Open vladimir-krestov opened this issue 3 years ago • 3 comments

Is your feature request related to a problem? Please describe

Not all objects are cleaned after disposing of Control accessible objects because of keeping some value in Owner. Needs to suggest the opportunity to null Owner in accessible objects to avoid memory leaks.

Describe the solution you'd like and alternatives you've considered

The suggestion is based on #6886 comment (see description)

Will this feature affect UI controls?

No

vladimir-krestov avatar Apr 24 '22 04:04 vladimir-krestov

Another possible option to avoid changes to the nullability contract is to do something like the following. It will require a risk assessment as well though.

private Control? _owner;

public Control Owner => _owner ?? throw new ObjectDisposedException(...);

internal void ClearOwnerControl()
{
    _owner = null;
}

RussKie avatar Apr 25 '22 23:04 RussKie

I see 3 ways:

  1. Use Igor's suggestion. We will avoid changing and adding a lot of null-checks for all control AOs. But it will lead for many unexpected unstable exceptions, because UIA likes to call our methods after disposing a control and disconnecting the object (eg. FragmentNavigate). So anyway we must to add checks for all methods of all inherited objects to avoid the exceptions or we can make a workaround - create a new private property (eg. "IsOwnerDisposed") inside AccessibleObject.cs and check it for every UIA API (eg. UiaCore.IRawElementProviderFragment.Navigate). Thereby we will implement a part of the approach "Don't create an accessible object if its control is not created". Something like that: image

  2. Make Owner nullable. Add a lot of null-checks for all inherited accessible objects for all methods and properties. It will change nullable statement for public API (eg. Owner can be null now). This is huge work. But it allows to make it safe.

  3. Use one supporting static property/method that returns one Control instance.
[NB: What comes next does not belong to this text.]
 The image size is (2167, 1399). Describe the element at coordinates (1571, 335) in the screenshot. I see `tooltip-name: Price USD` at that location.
Put this one global object as Owner for any disposed accessible object. Thereby we will avoid nullable changes and exceptions. This global object will return some incorrect abstract values, but we shouldn't care about it for disposed objects. Main aim - avoid exceptions.
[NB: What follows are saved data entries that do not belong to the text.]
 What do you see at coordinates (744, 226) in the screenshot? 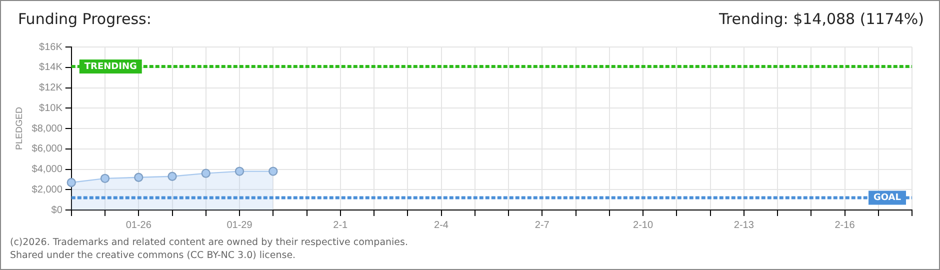
I see `x-tick-label: 2-13` at bounding box center [744, 226].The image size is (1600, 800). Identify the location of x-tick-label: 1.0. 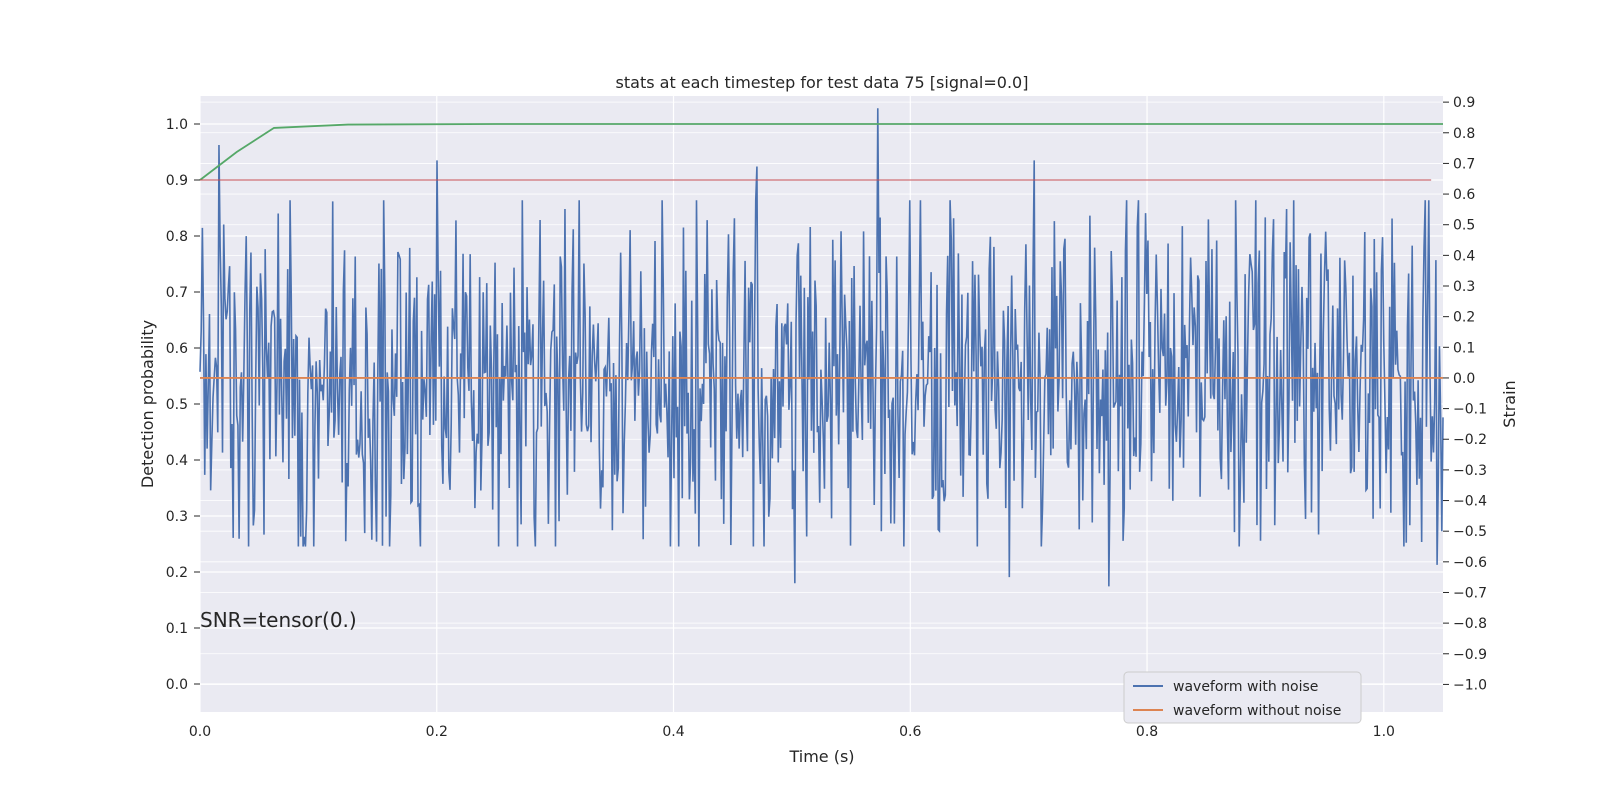
(1384, 732). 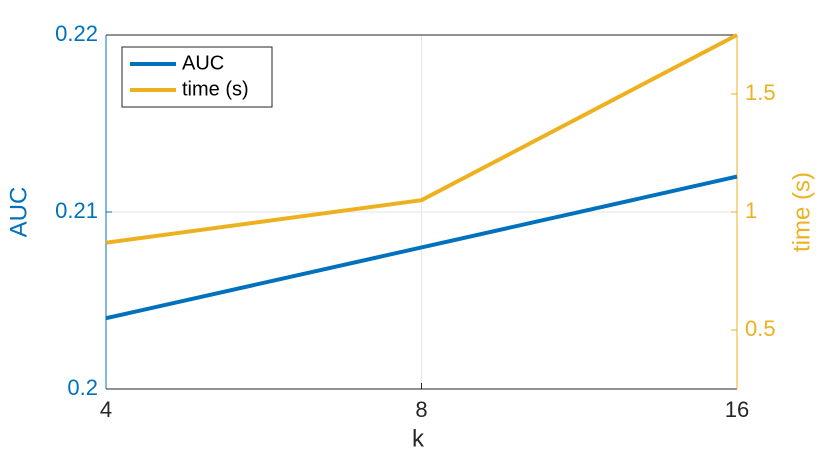 What do you see at coordinates (737, 410) in the screenshot?
I see `x-tick-label: 16` at bounding box center [737, 410].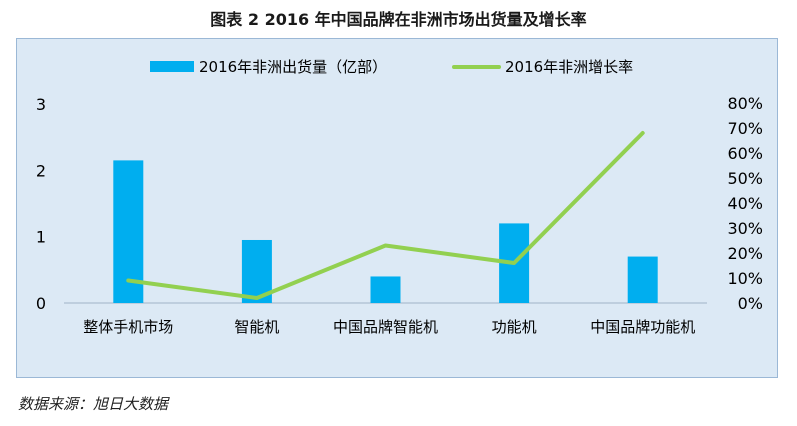 This screenshot has width=797, height=426. What do you see at coordinates (41, 170) in the screenshot?
I see `left-tick-label: 2` at bounding box center [41, 170].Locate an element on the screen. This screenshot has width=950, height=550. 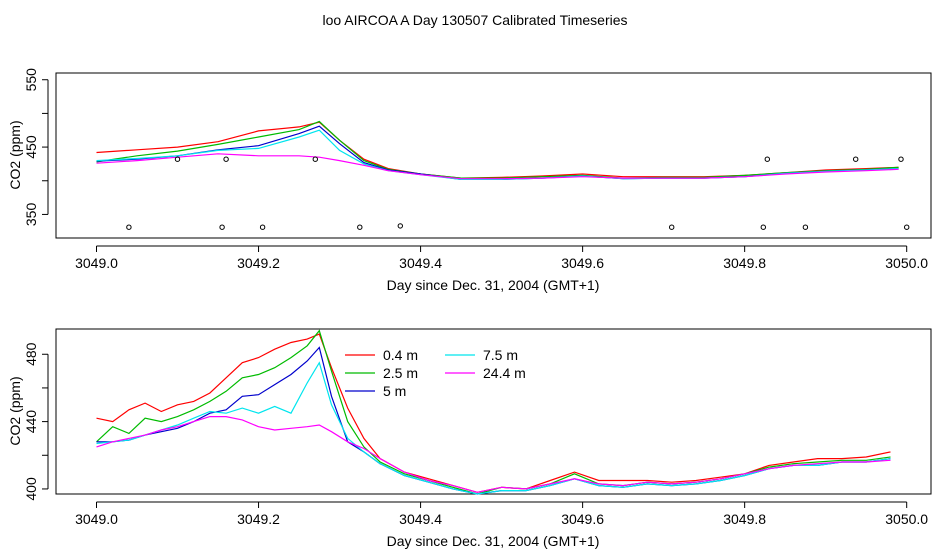
upper-x-tick-label: 3049.0 is located at coordinates (96, 263).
@RussKie, @Tanya-Solyanik, what do you like?

vladimir-krestov avatar Jun 14 '22 12:06 vladimir-krestov

I like the idea of tracking when the owner is disposed, and for Control-derived owners this shouldn't be too difficult to implement (see Disposed event). Building on top of that, we could also have a shared static dummy control that we'd return when the real owner is disposed, but wouldn't we be hiding error scenarios that we'd discover (by the virtue of a failure) otherwise?

As for the adding checks - we'd have to add them one way or another.

RussKie avatar Jun 15 '22 02:06 RussKie

Sorry I missed this when I was doing #9164. While changing the nullability is a breaking change it:

  1. Isn't a binary breaking change
  2. Has a low probability of impact to external users
  3. Allows writing more resilient code for CCWs that are being held by native code (without try..catching everywhere)

JeremyKuhne avatar May 24 '23 17:05 JeremyKuhne

@Tanya-Solyanik should this be closed now?

elachlan avatar Jul 17 '23 10:07 elachlan

Yeah, we can close it now that #9224 was resolved.